Veterans in rural areas have a higher risk of suicide and less access to mental health providers than their urban counterparts according to the Centers for Disease Control and the American Psychological Association.

One of VA’s several efforts to diminish Veteran suicide is Community Clergy Training, a partnership to train clergy to recognize the challenges faced today by servicemen and women, active or retired. Most rural communities have faith based groups and often, people seeking mental health services will start with the clergy the know.

Recognizing the challenges rural Veterans face, specifically in New Hampshire and Vermont, Ben Kaler, a Marine Veteran and employee of VA’s Veterans Experience Office (VEO) began to research options to improve mental health services in his area.

Ben Kaler and Chaplain Habiby

Veterans Experience Office field consultant Ben Kaler (left) and Chaplain Samir Habiby (right) both served in 2nd Battalion, 4th Marines. Ben in Iraq and Habiby in Vietnam. 

“I wanted a way to reach Veterans in rural areas that may not have contact with VA services, local community services or state resources,” said Kaler.

Ben soon discovered the VA Community Clergy Training Program (CCTP), which since 2010 has trained more than 4,000 clergy, chaplains and behavioral health professionals who support rural Veterans.
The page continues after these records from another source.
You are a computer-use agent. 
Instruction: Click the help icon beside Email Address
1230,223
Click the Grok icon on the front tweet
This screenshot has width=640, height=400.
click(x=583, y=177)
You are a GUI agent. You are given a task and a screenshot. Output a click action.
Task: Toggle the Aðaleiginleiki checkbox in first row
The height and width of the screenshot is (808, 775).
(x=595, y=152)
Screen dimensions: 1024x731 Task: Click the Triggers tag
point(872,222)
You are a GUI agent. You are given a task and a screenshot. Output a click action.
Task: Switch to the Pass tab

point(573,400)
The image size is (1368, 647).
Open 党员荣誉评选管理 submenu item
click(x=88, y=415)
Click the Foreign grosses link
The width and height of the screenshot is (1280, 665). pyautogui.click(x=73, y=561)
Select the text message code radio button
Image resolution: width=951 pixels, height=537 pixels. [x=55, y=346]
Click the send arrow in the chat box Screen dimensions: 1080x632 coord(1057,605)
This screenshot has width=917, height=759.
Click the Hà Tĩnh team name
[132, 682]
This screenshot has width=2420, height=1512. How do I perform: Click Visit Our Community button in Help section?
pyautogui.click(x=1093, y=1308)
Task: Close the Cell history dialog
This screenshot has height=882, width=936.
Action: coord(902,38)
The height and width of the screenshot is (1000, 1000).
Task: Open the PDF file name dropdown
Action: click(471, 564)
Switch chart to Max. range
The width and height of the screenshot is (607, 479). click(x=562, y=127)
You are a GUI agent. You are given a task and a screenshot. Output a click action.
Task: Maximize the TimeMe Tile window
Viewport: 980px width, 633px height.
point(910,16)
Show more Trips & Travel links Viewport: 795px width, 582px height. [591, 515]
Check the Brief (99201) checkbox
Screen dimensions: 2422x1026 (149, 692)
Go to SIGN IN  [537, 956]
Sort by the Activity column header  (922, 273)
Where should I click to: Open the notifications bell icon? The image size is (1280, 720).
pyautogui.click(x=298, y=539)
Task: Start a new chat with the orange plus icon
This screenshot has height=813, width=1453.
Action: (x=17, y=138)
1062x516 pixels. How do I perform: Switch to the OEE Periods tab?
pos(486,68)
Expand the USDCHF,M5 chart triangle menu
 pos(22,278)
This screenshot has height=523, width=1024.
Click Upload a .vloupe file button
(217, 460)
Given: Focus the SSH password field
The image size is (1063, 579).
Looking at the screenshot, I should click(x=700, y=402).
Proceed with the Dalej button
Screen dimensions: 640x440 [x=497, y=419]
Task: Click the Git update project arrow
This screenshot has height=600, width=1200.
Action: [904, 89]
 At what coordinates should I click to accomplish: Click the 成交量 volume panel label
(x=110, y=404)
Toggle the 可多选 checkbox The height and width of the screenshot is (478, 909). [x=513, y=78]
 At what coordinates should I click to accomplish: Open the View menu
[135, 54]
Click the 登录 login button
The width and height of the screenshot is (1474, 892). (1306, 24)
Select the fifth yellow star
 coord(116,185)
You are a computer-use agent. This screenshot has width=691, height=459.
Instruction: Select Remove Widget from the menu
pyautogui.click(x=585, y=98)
Churches and houses of worship are an important contact point for rural Veterans, their families, caregivers and survivors as many seek help from their local clergy. However, clergy-members may not always be aware of the Veterans in their congregations or know how to best support them.

Ben along with VA chaplain Steve Sullivan and Ed Drury, the military liaison at Genesis Behavioral Health, worked to bring the VA Community Clergy Training Program (CCTP) to New Hampshire and Vermont, visiting more than 70 churches and e-mailing 350 clergy-members to garner interest. They organized several training days across the two states and trained more than 60 participants. Drury credited Ben Kale of the Veterans Experience Office for spearheading the initiative. “He went door to door to all the churches in the North County,” Drury said.

Ben Kaler is entrenched in the community as a VEO field consultant and through networking and assistance from community partners sourced host churches, handled registration, coordinated weekly updates and logistics across two VA medical centers.

“The training is good and will educate clergy about the many unique challenges of the military. Knowing some of that will keep people from saying dumb stuff upfront that could cutoff any relationship,” said Steven Veinotte, a National Guard chaplin and 14-year reservist.

“Everyone experiences a deployment differently as each branch of the military has its own duties and we need to be able to recognize the effect individually,” said Veinotte, who spent a yearlong deployment in the Middle East with the 197th Field Artillery Brigade. Some Veterans who experience difficult deployments adjust just fine when they return home, yet others who may have not seen combat have difficulty.

Kristen Wing, program manager of the VA Community Clergy Training Program said Kaler was “the boots on the ground in the Northeast that we needed to move forward. Our chaplain in that area took a new assignment and Ben stepped in, along with our community partners, to fill that void.”

Wing, who has been with the clergy training program under the VA Office of Rural Health since 2012, stated, “the partnership with the Veterans Experience Office has offered great benefits with the intersection of work to outreach community partners to help us in our mission. That is how we improve the overall Veteran’s experience with VA.”

The training topics, offered by the Veterans Health Administration Office of Rural Health and National VA Chaplain Center, include military culture, the wounds of war, moral injury and potential roles of clergy while assisting with Veteran care. Mental health services and referrals are also discussed.

Training sessions are ongoing across the country, including three recent successful events in New Hampshire, three in Vermont and three in Massachusetts.